Windows 10 is a big opportunity for Universal apps, and Gallo notes that, along with expanding the WinRT APIs in the next release, Microsoft will be opening up some more Win32 APIs to Universal apps. It'll also be adding controls that work well on the desktop, as well as in touch. That's an important change, as it aligns closely with Windows 10's desktop focus and its support for windowed Universal apps.
Microsoft has a lot of work to do. While developers are happy with the current Universal app model, its expansion across the entire Windows ecosystem means that, as Gallo says, "The next version has a very large target, a broad ecosystem." Microsoft needs to deliver quickly to move the industry forward, with support that lets users work with the devices that meet their needs - not what developers think they need to use. Gallo is clear about this, "Users will pick and mix, in interesting and unique ways. People pick the set that meets their human needs. There is no uniformity."
So what of the future? Gallo told us that Microsoft would be continuing to deliver on what it announced six months ago at Build. "The biggest asset we bring is the breadth of devices we support," he said, "But also the biggest challenge we have. There are other inputs, like Kinect, that no one else has. We need to be best on every device."
That's a challenge for Microsoft and for Universal app developers.
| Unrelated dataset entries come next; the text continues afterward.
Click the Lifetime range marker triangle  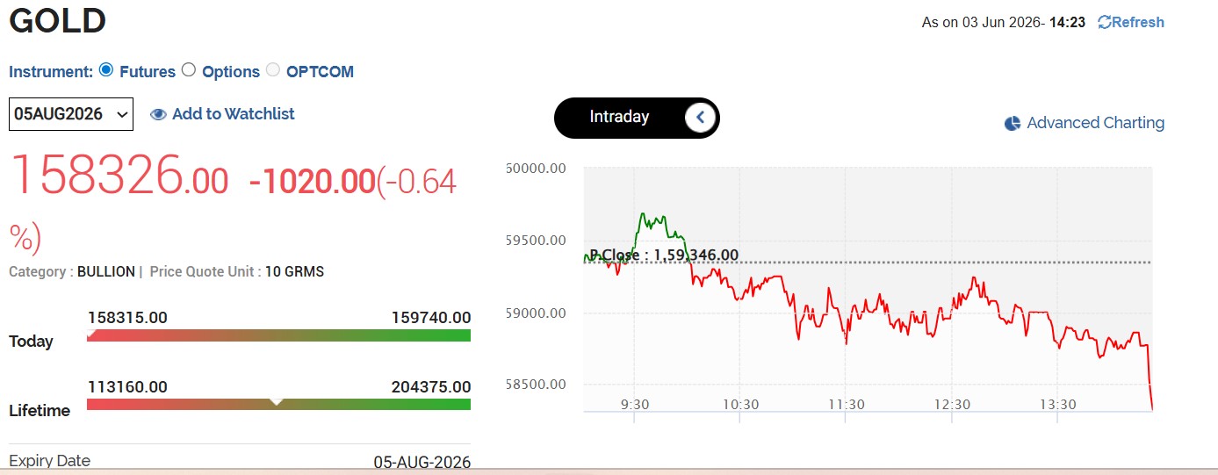coord(276,401)
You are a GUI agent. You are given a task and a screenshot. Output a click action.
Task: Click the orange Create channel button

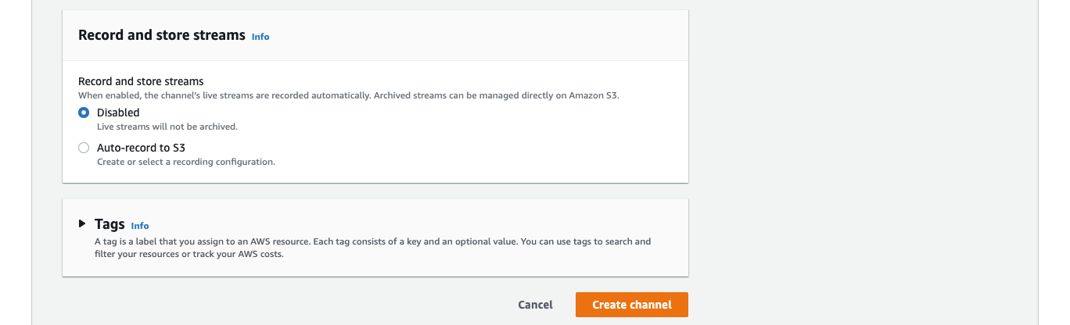tap(632, 305)
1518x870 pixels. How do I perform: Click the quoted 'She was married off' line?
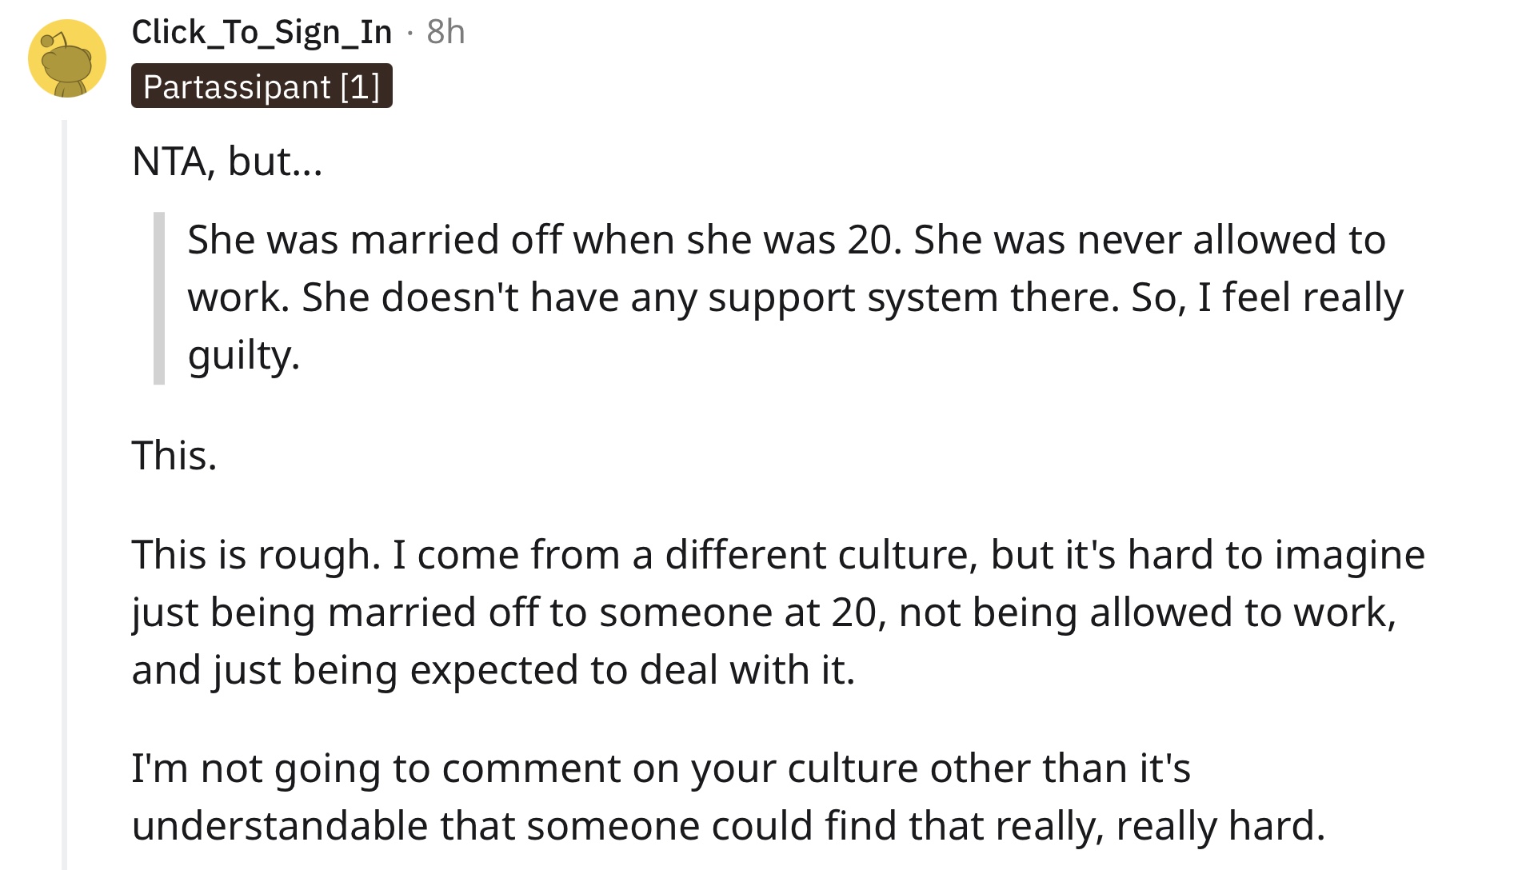point(786,240)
While Microsoft is making it easier for developers to deliver those universal front ends, there's another, much bigger, part of the story that's yet to be told: how its middleware and services fit into the story.
One of the first Universal apps to hit the various Windows stores was Tweetium, a Twitter client developed by long time Windows developer Brandon Paddock. Tweetium began as a Windows 8.1 app, using a HTML5 UI. When Microsoft unveiled Universal apps, Paddock was able to quickly deliver an initial Windows Phone build. He could take advantage of the small screen views he'd designed for Windows snap views, and comment out the code written for working with specific Windows 8.1 functions.
Actually turning that prototype into a full-blown app took more work. There's a lot to consider when bringing an app from the relatively unrestricted PC world to a phone. Code that's designed for specific OS features needed to be wrapped or shimmed so it worked unchanged, letting Paddock deliver common features with different user experiences - so the common settings page could be displayed from the Settings charm on Windows 8.1 or from an app bar menu item on phones. Then there were more complex tasks, tuning app usage for phones with slow processors and only 512MB of RAM. Paddock notes that has improved performance on PC-class devices, "One of the great things is that this work benefits PCs, too, so the app is now even faster on my Surface Pro 3. The same goes for improvements I made to the app's portrait and snap layout, which is what you see when you run the app on most phones."